The present study reports a patient with PTCL who became refractory following ASCT and resistant to a salvage therapy, in whom mogamulizumab showed evident efficacy without severe adverse event (AE).
Case report
A 49-year-old woman presented with subcutaneous tumors and erythema from face to trunk with cervical lymphadenopathy. From a biopsy of the tumor, the patient was diagnosed with PTCL-NOS, clinical stage IIIA. The patient received 5 cycles of a regimen containing cyclophosphamide, doxorubicin, vincristine and prednisone, and achieved complete remission (CR). The patient subsequently received an ASCT using the ranimustine/etoposide/cytarabine/melphalan regimen. Following ASCT, the patient remained in CR for 1 month before the skin lesions worsened without lymphadenopathy. The patient received the rituximab, etoposide, methylprednisolone, cytarabine and cisplatin regimen, as a salvage therapy, but the skin lesions remained refractory. The patient received phototherapy, which was similarly ineffective. Re-biopsy of the skin revealed that it was positive for CCR4 (Fig. 1). The patient received mogamulizumab once a week for 8 weeks by intravenous infusion at 1.0 mg/kg. A grade 1 infusion reaction was observed at the first dose; however, no other AE was observed. After 5 weeks, the skin lesions had improved, and after 8 weeks the patient achieved CR (Fig. 2). The patient remained in CR for >1 year.
Discussion
According to the WHO classification, PTCL is a heterogeneous category of mature T-cell neoplasms. The most common mature T-cell neoplasms are PTCL-NOS, angioimmunoblastic T-cell lymphoma anaplastic large-cell lymphoma (ALCL) (4). PTCL remains extremely difficult to treat, as the majority of PTCL subtypes become refractory to even aggressive chemotherapy regimens or relapse, and thus there is a medical requirement for novel treatment modalities.

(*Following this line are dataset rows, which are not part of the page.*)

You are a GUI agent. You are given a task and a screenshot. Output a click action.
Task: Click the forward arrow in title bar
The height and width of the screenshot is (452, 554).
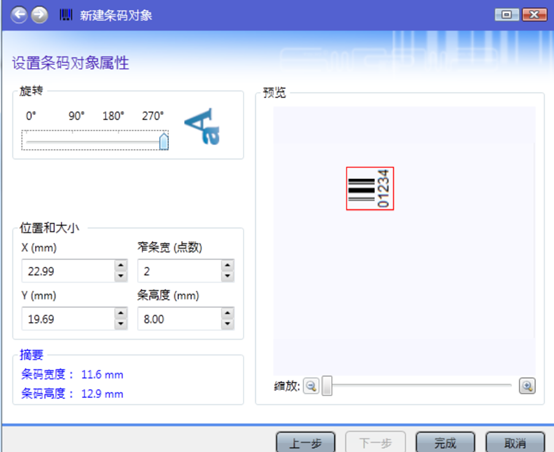click(40, 15)
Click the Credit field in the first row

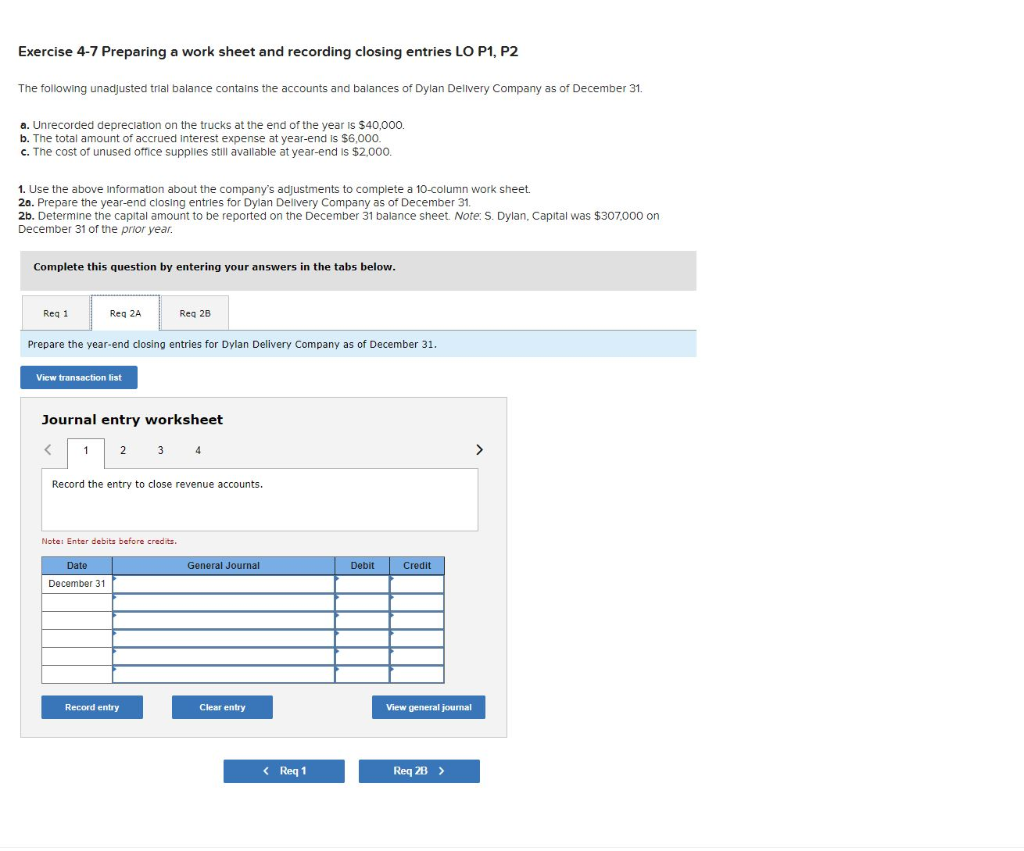pos(417,583)
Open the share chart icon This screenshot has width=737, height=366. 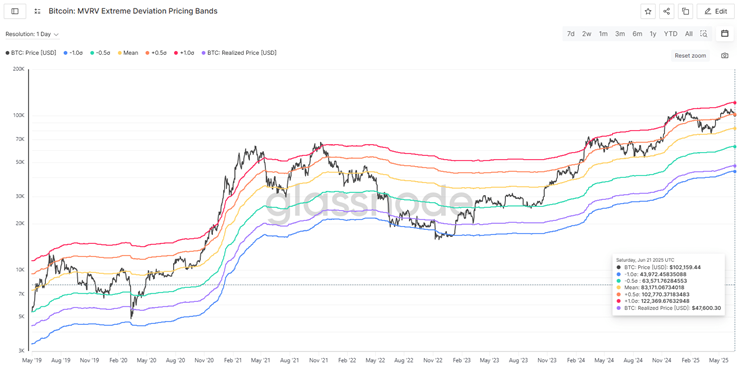666,11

Mogamulizumab is the first approved glycol-engineered therapeutic antibody and first approved monoclonal antibody to target CCR4 (5–7). CCR4 is principally expressed on regulatory T cells (Tregs) and helper T cells where it functions to induce homing of these leukocytes to sites of inflammation. Tregs have an essential role in providing and maintaining a favorable environment in which tumors can grow. Mogamulizumab depletes CCR4-positive Tregs, potentially evoking antitumor immune responses by autologous effector cells. This ability is highly pertinent as subsets of malignant T cells are believed to function as CD4-positive Tregs, overexpressing CCR4 (8–10). CCR4 is highly expressed by PTCLs, particularly ATL and CTCLs. A previous study of 169 biopsies demonstrated that CCR4 was expressed in the following PTCL subtypes: ALCL anaplastic large cell kinase (ALK)-negative (67%), PTCL-NOS (38%), angioimmunoblastic T-cell lymphoma (35%), ALCL ALK-positive (4.2%), nasal-type natural killer/T-cell lymphoma (3.7%). Within the PTCL-NOS subtype, CCR4-positive patients had a significantly poorer prognosis compared to CCR4-negative patients and multivariate analysis confirmed that CCR4 expression was an independent unfavorable prognostic factor (11).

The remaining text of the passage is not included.